-- Quoted text start --

You make good points and while I agree that local issuers can file BK and this might be a route, the likelihood is small that they actually do file. Ad Hocs and creditors will pow-wow and work an alternative, sustainability is the name of the game and completely different from a distressed corp. (See Icahn/ CIT). There's no corp raiders in muni land (in the traditional sense). Although I admit that in order to get to this point, the muni in question is in trouble the real question is if the bonds will still pay.

Case in point: Vallejo, CA filed in 2008
The bonds never missed a payment. The reason they filed was to get out from their civil contracts with police,firemen etc. (Like I orginally said, line items #350). I think the real problem is the excess gov. spending. Vallejo was paying firemen $150k per year which sounds ridiculous but I can tell you when your house is on fire you don't want the guy who was the lowest bidder going in to get your child. If states did away with "special interests" programs, aka. friends of friends, most municipalities and states would be ok.

Wed, 10/28/2009 - 16:37 | 113347 Mad Max
Mad Max's picture

Zarrmax, you sound like you know this area and I look forward to a more detailed post after you read the article.  I only deal peripherally with muni bonds and never with distressed bonds, so I'm no expert.  My main point is that between the visceral impact of local tax increases and the abrogation of centuries of law in the GM and Chrysler "bankruptcies," I no longer assume that laws are going to be applied in the way written or intended.

Wed, 10/28/2009 - 16:58 | 113360 zarrmax
zarrmax's picture

Agreed... what a cluster fuck GM & Chrysler were... thank god I didn't trade those names regularly. I did invest with play money in GM but only after the BK. My cost basis for GM is in the low teen's which should work out....:)

Wed, 10/28/2009 - 16:40 | 113350 bonddude
bonddude's picture

Additionally, Vallejo school GOs which are reported to be in tech. default will continue to pay. the issue was something about the routing of funds through state accounts or some such.

-- Quoted text end --
-- Data extract start --

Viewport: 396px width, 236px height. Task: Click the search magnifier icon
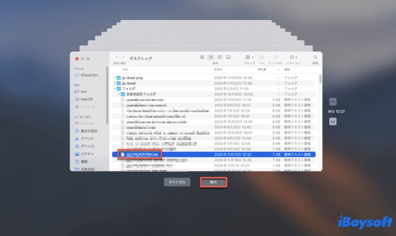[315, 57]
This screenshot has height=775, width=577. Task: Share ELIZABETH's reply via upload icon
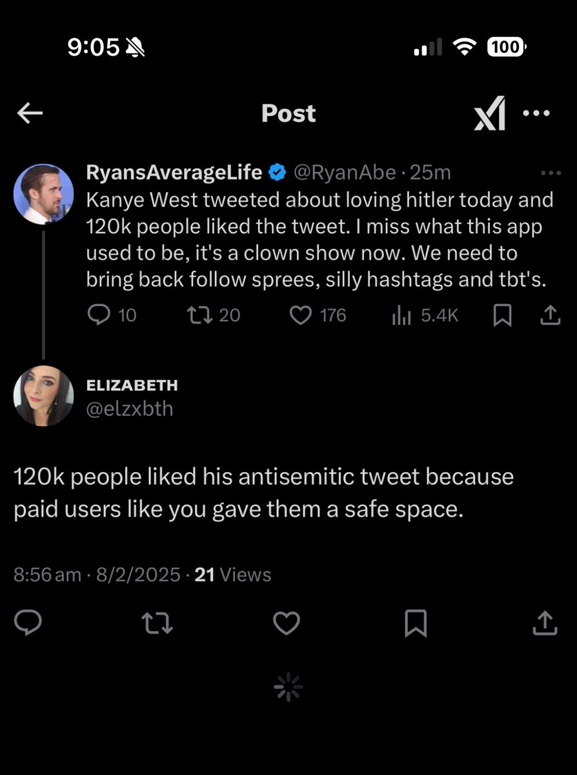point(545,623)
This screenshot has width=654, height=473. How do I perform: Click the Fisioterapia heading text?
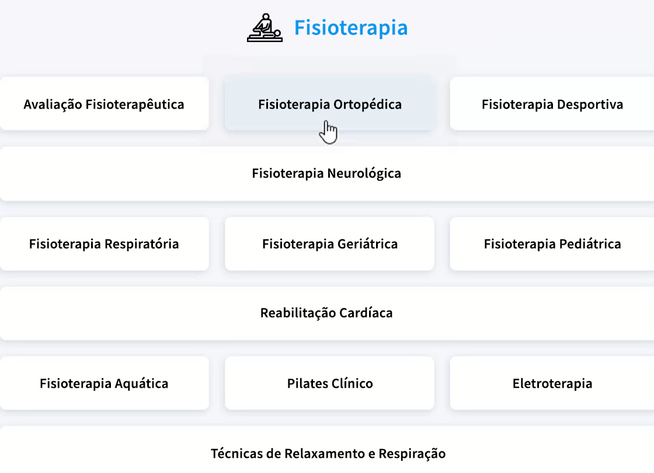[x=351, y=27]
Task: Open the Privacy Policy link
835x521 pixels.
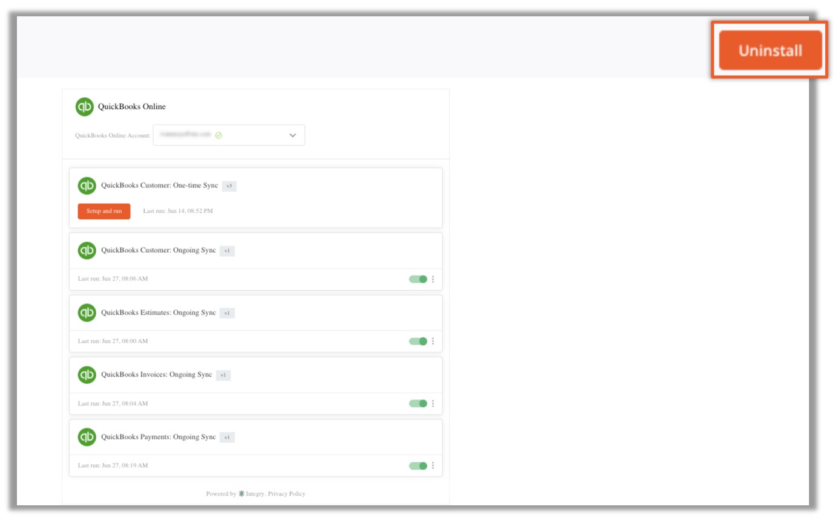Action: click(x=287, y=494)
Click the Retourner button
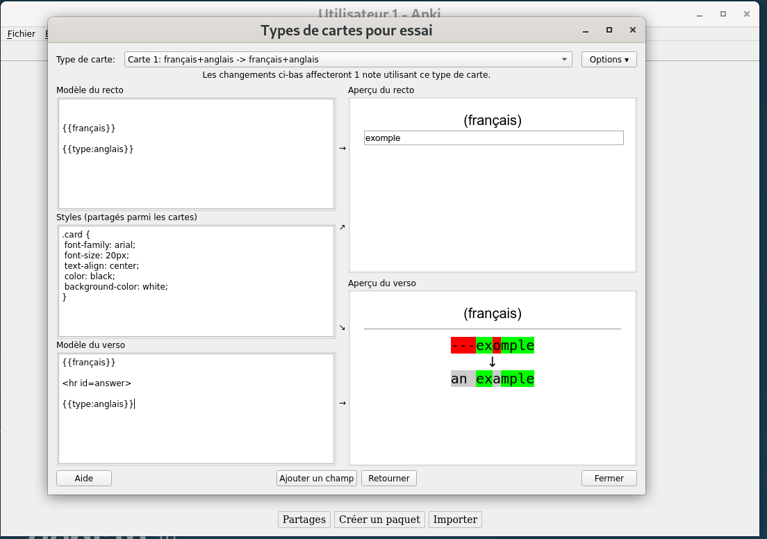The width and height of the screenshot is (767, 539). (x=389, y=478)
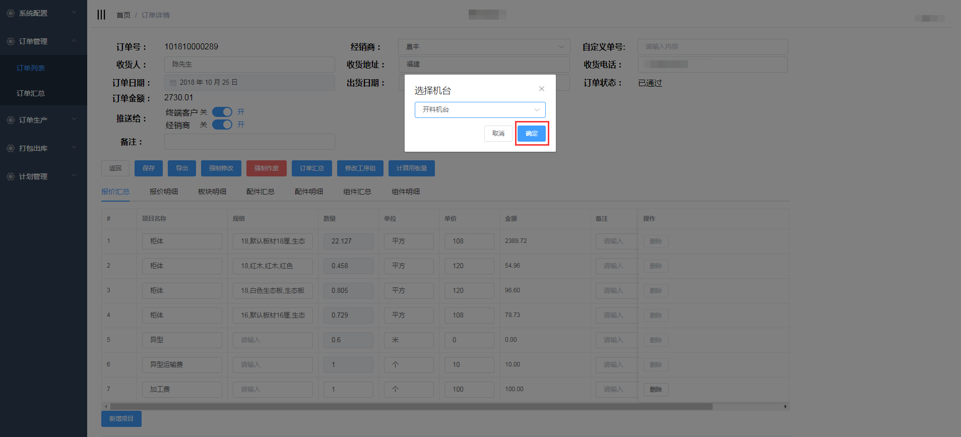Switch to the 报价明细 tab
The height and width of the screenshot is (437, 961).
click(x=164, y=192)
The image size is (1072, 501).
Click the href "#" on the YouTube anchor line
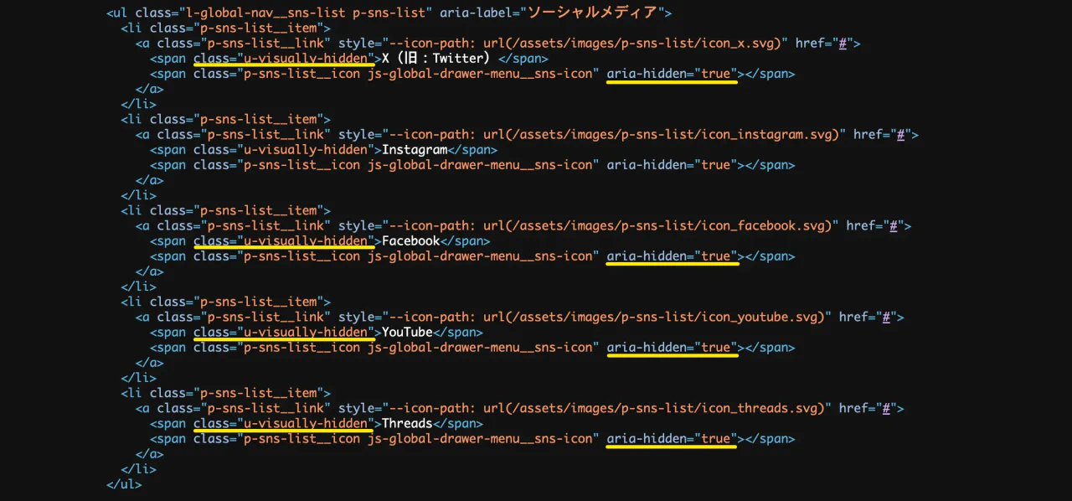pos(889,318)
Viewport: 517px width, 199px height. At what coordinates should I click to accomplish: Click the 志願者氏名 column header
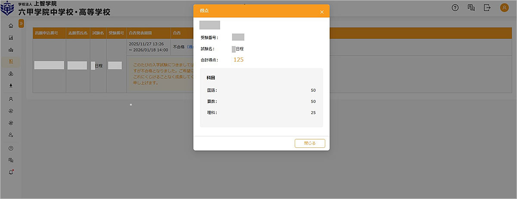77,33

-- Data extract end --
-- Data extract start --

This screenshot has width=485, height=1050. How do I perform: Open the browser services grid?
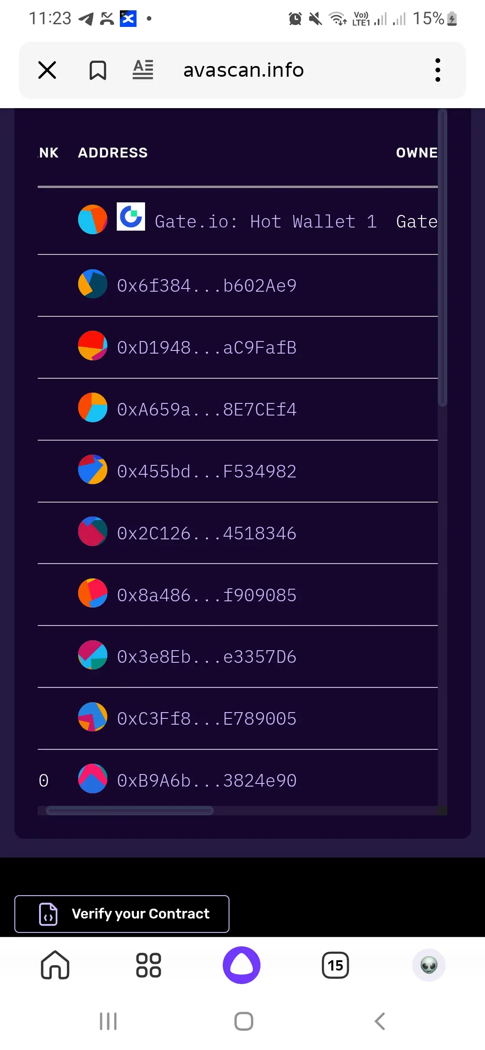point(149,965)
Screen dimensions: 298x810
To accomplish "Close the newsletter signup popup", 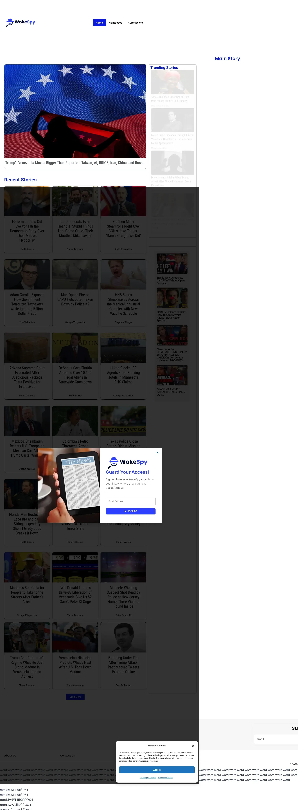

-- Data extract end --
-- Data extract start --

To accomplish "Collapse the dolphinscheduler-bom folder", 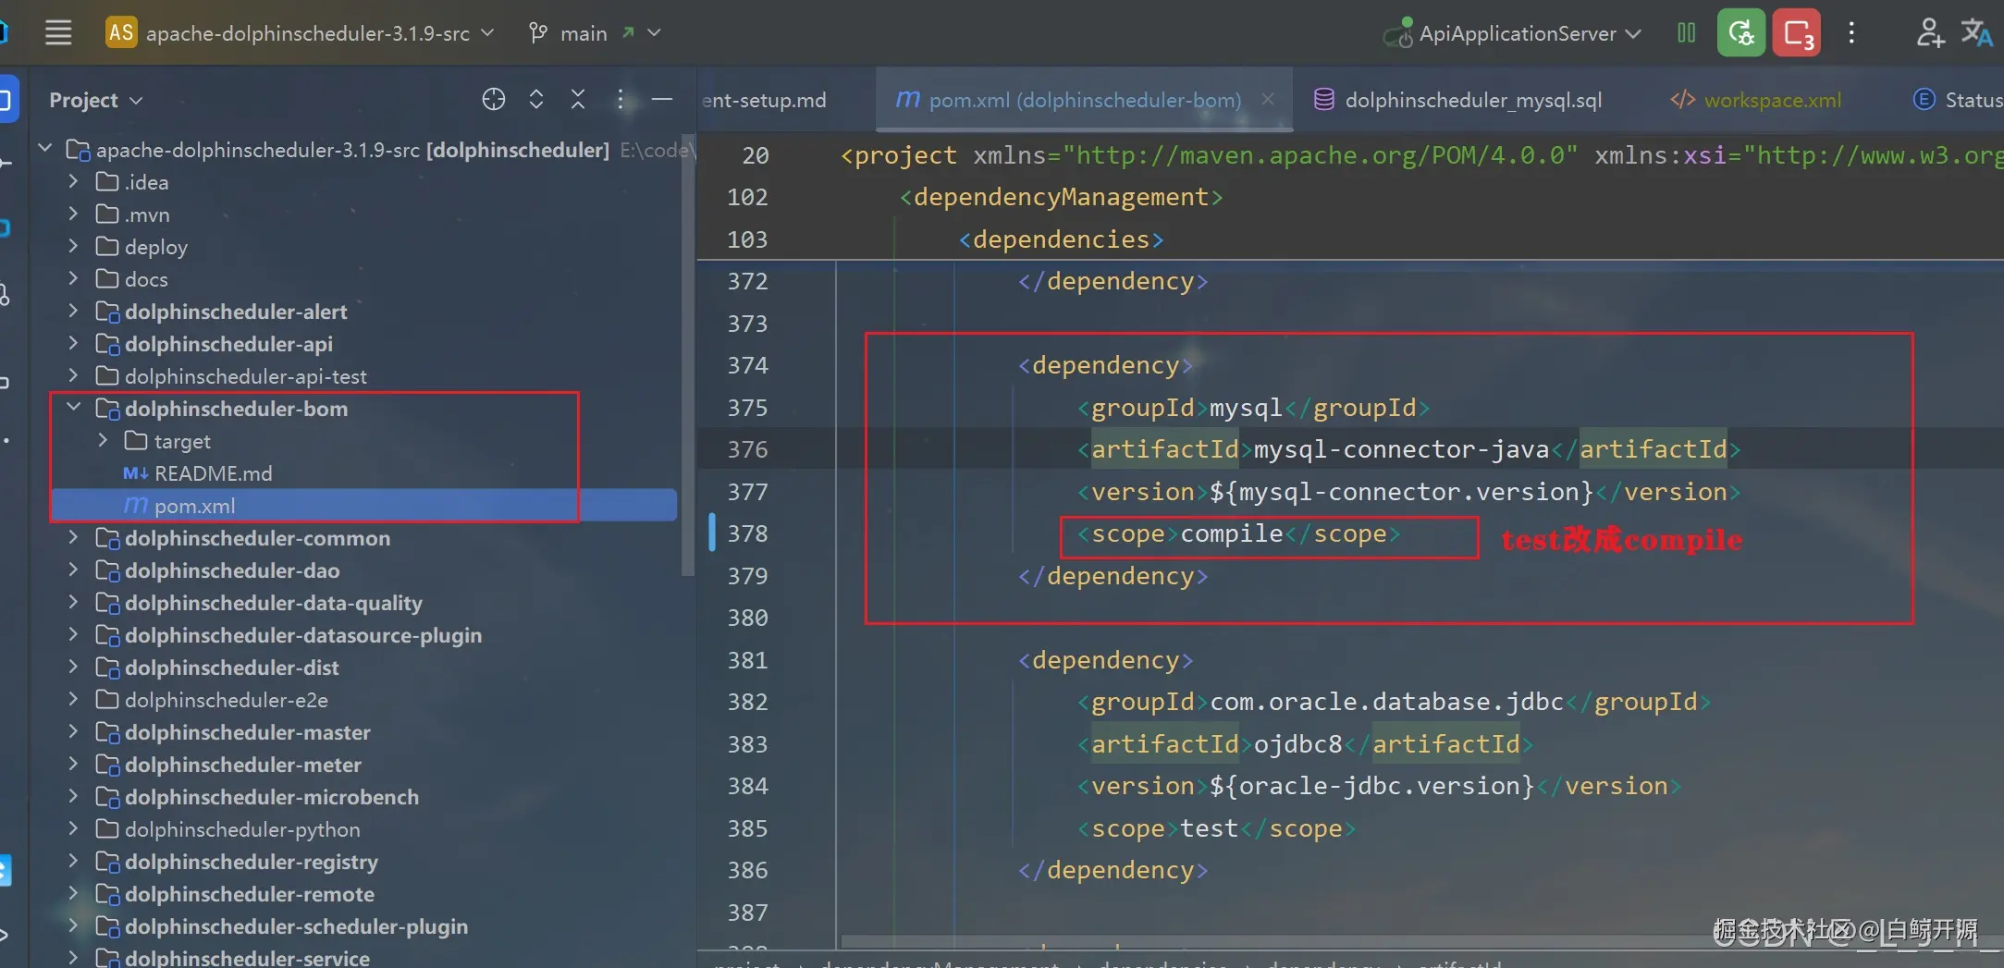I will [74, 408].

-- Data extract end --

### Task to carry out
In the forum thread on municipal bonds, why did Vallejo, CA file for bankruptcy?

### Result of the exercise
To get out of its civil contracts with police, firemen and others.